By Joseph Ax
NEW YORK (Reuters) - Twenty U.S. citizens who won more than $1.5 billion in court judgments against Iran for its support of militant attacks sued the U.S. government on Wednesday to try and prevent it from lifting sanctions on Tehran under an international nuclear deal.
The lawsuit in federal court in New York said that unfreezing Iranian funds would rob the victims of the attacks in Israel and the Gaza Strip of “their last remaining opportunity to pressure Iran to satisfy their judgments.”
The plaintiffs, who have not yet received any money, include victims of several attacks between 1995 and 2006 carried out by groups backed by Iran - Hamas and Palestine Islamic Jihad. The lawsuit names the U.S. State Department and the Treasury Department as defendants.
The White House declined to comment on the lawsuit. A spokesman for the Department of Justice did not immediately comment.
The U.S.-led July 14 accord between Iran and six world powers would lift some of the harshest economic sanctions against Tehran in exchange for a verification program intended to restrict Iran’s nuclear program.

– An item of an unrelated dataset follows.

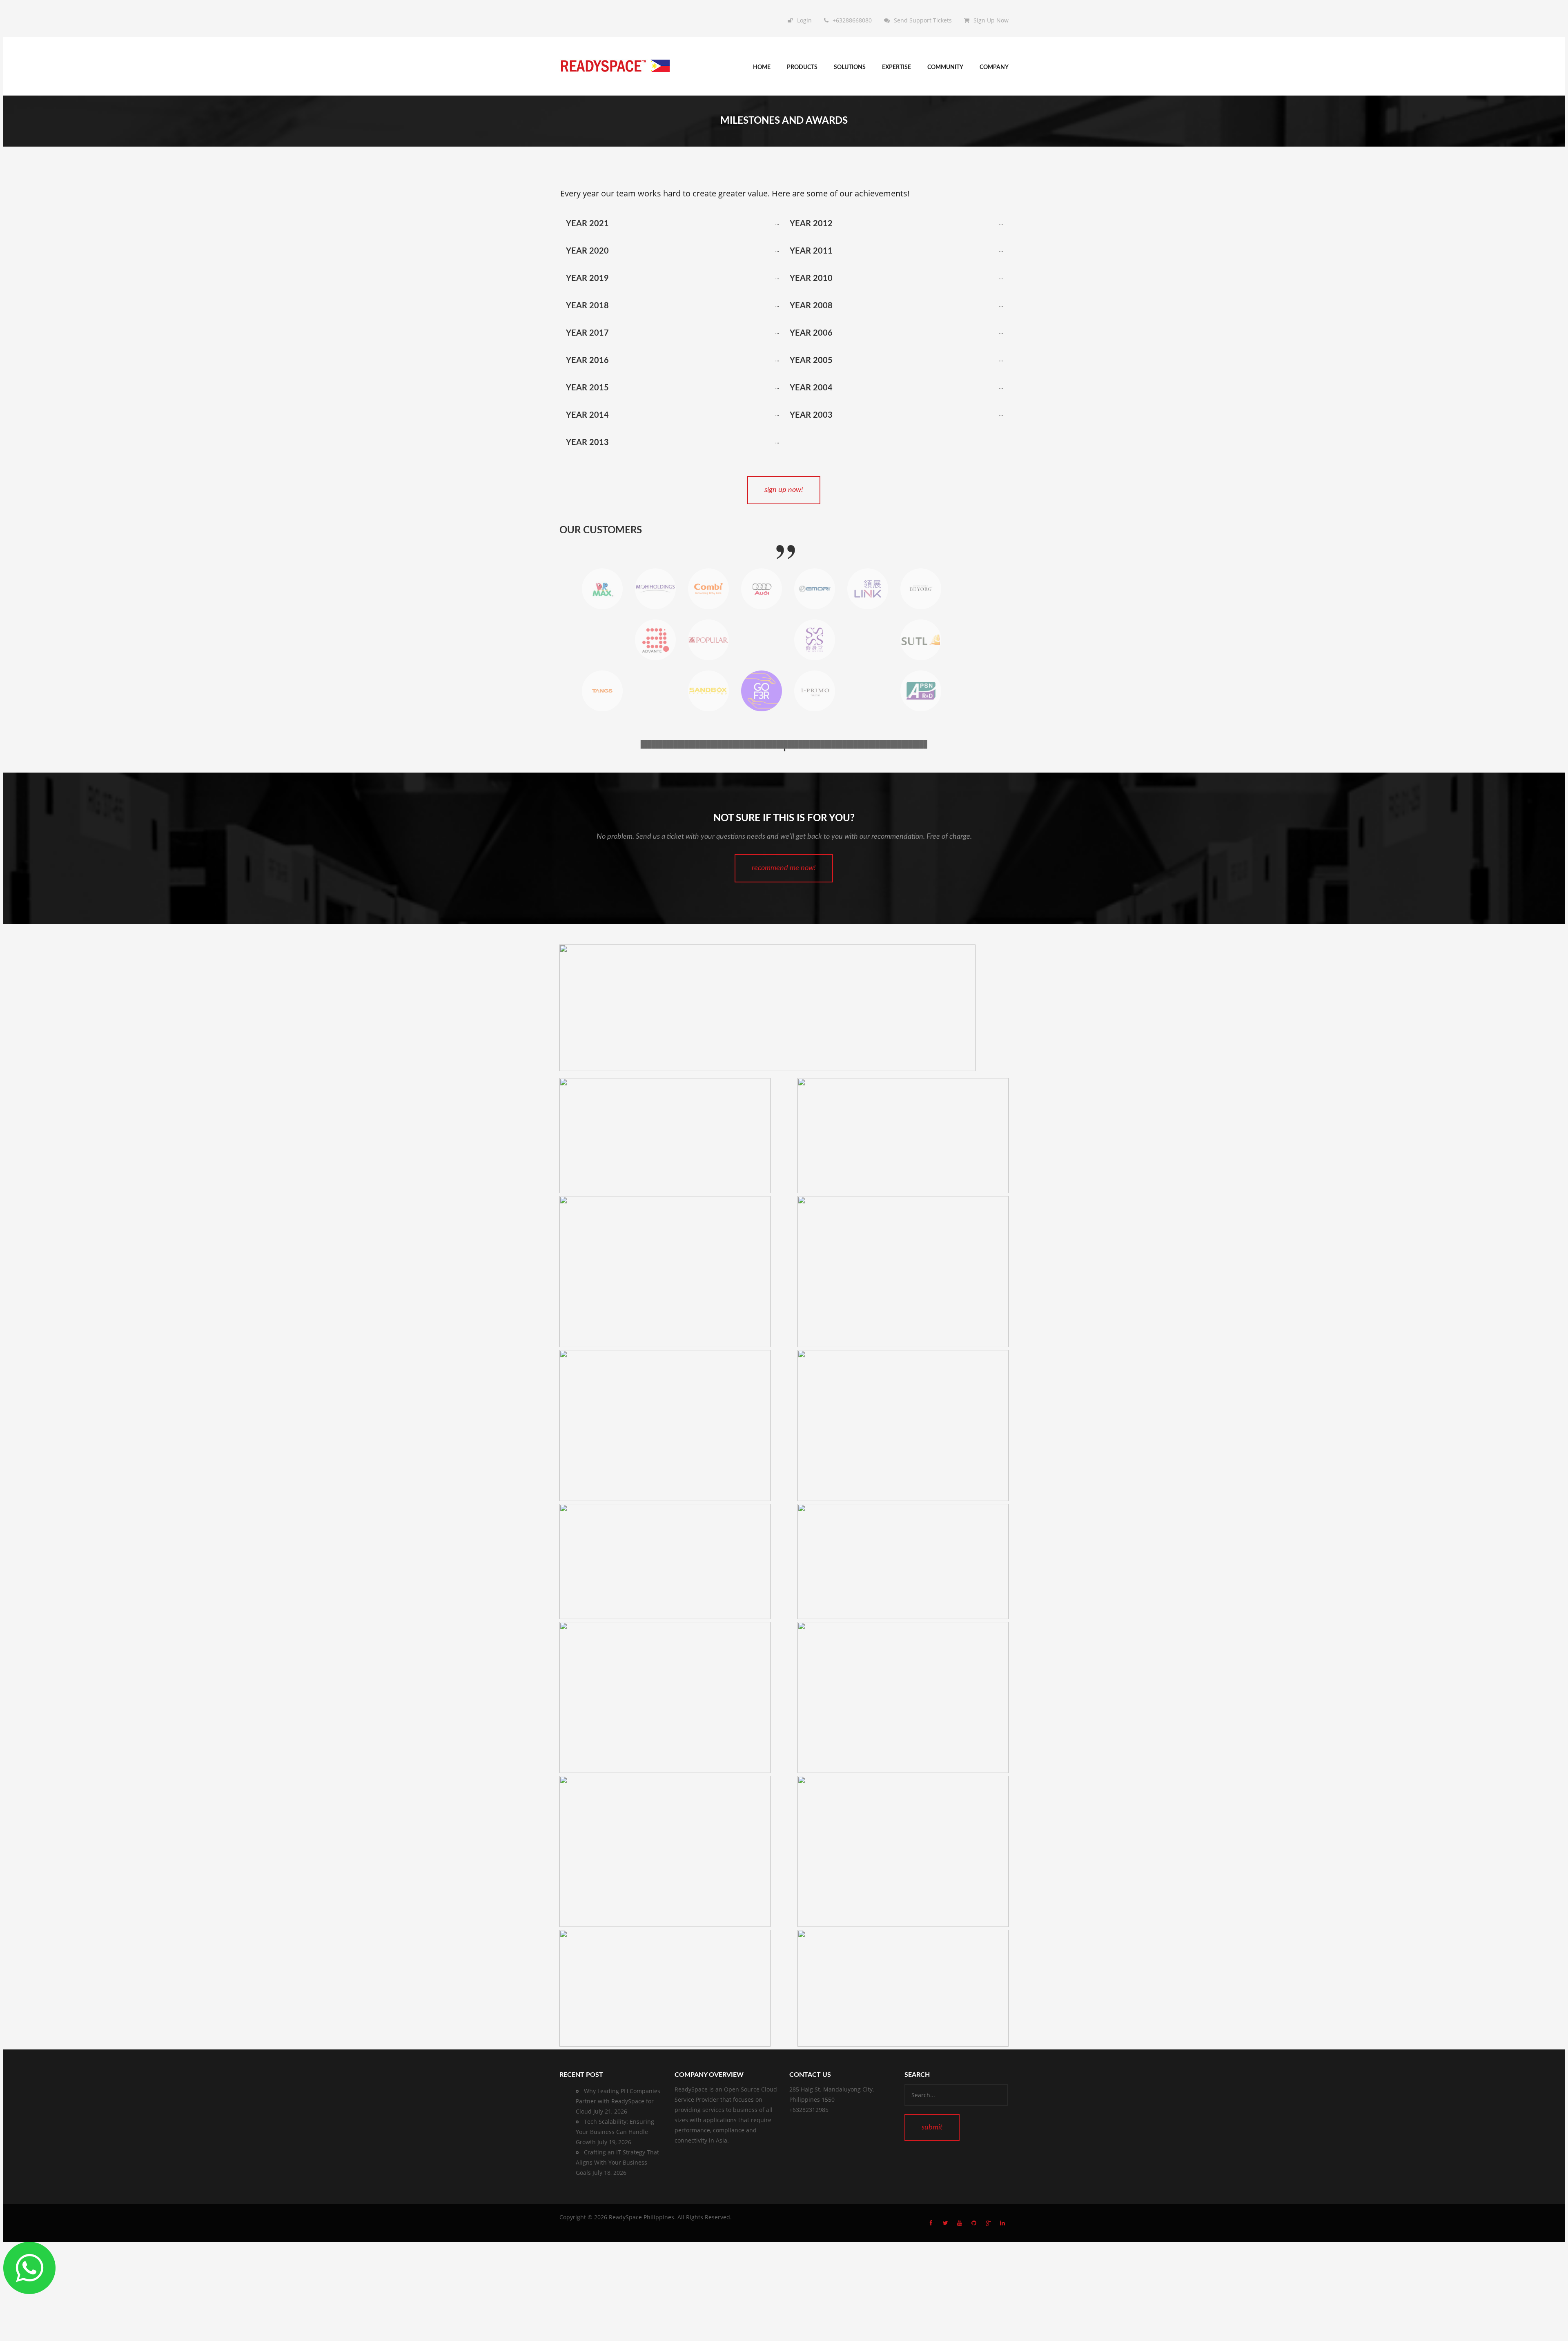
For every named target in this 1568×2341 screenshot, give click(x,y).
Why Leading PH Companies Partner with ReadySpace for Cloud (618, 2101)
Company (994, 67)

Congress has until Sept. 17 to approve or reject the pact. President Barack Obama delivered a speech on Wednesday defending the deal and urging lawmakers to vote in its favor, despite fierce opposition from Israeli Prime Minister Benjamin Netanyahu.
Wednesday's lawsuit was brought by some of the same lawyers who in February won a $218 million jury verdict against the Palestinian Authority and the Palestine Liberation Organization for victims of militant attacks in Israel.
The Palestinian groups are appealing. A lawyer for the groups said in court in July that the judgment, which is automatically tripled under federal law, could "be the end of the Palestinian Authority."
The U.S. government has said it may weigh in on the case and would decide by Aug. 10.